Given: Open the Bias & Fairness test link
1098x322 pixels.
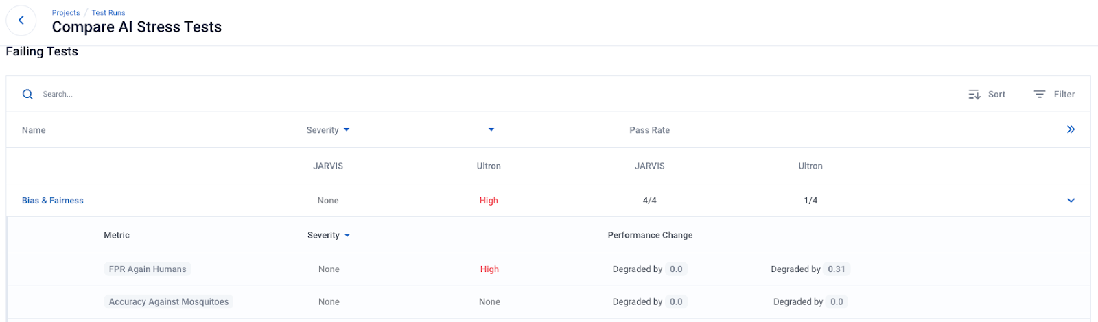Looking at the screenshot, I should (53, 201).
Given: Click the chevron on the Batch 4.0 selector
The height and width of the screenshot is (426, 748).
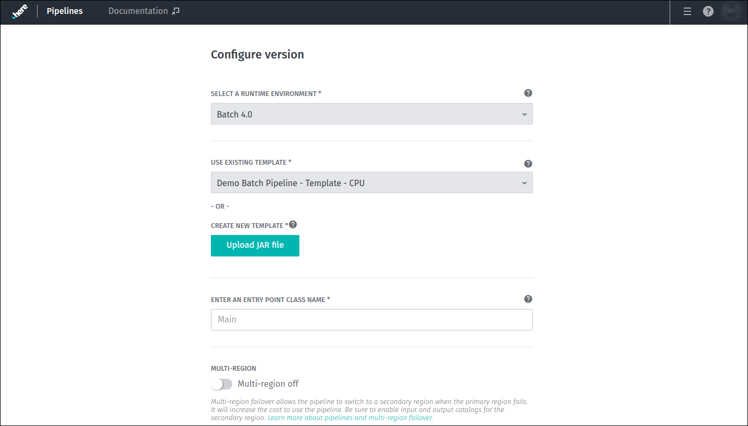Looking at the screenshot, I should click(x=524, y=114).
——
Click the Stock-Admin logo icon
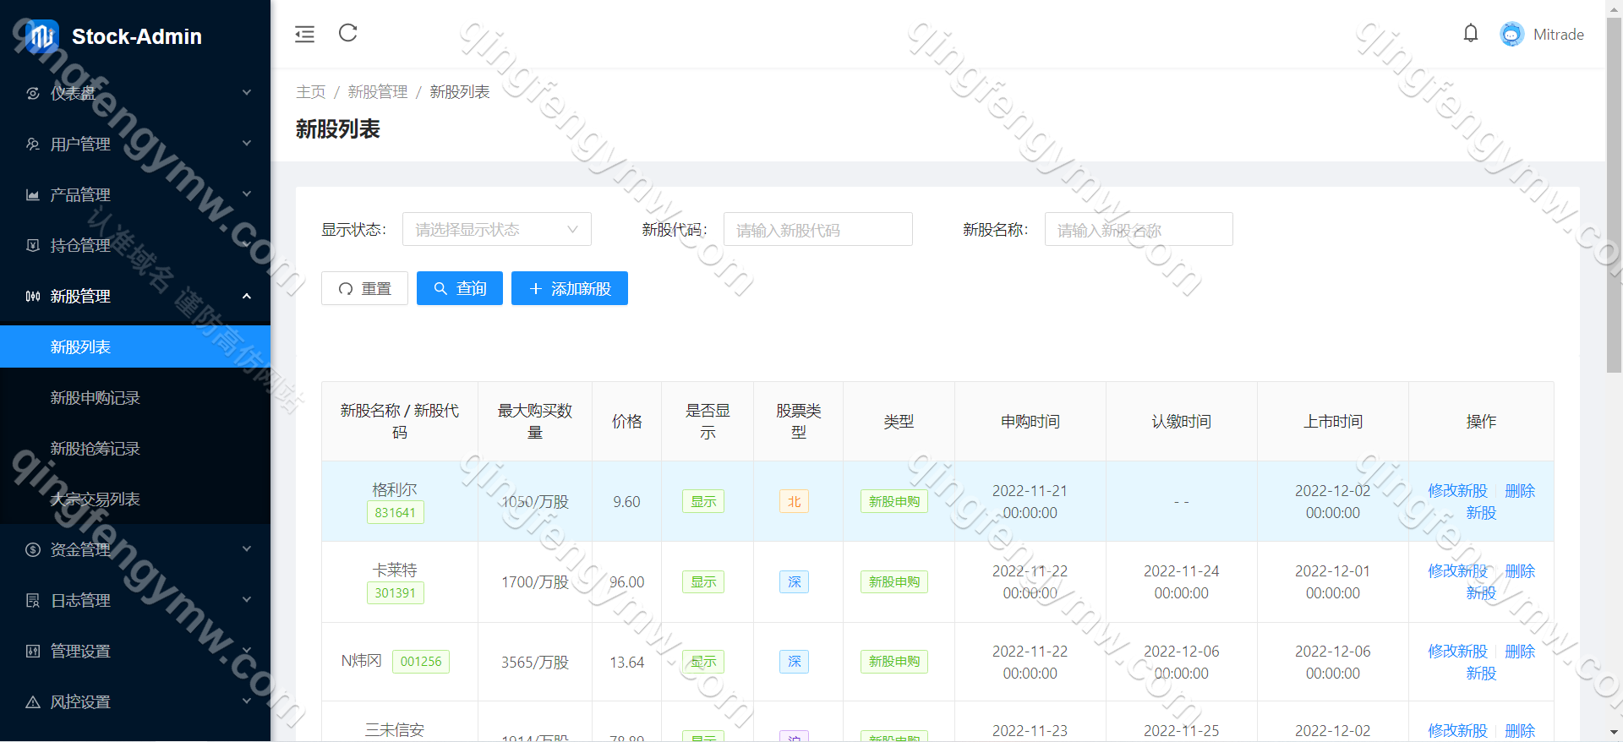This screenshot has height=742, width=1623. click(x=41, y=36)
——
(TO DO) Across the material, report every line that has the word "Given".

(ANSWER BELOW)
Given: Open the Bias & Fairness test link
Given: Click the chevron on the Batch 4.0 selector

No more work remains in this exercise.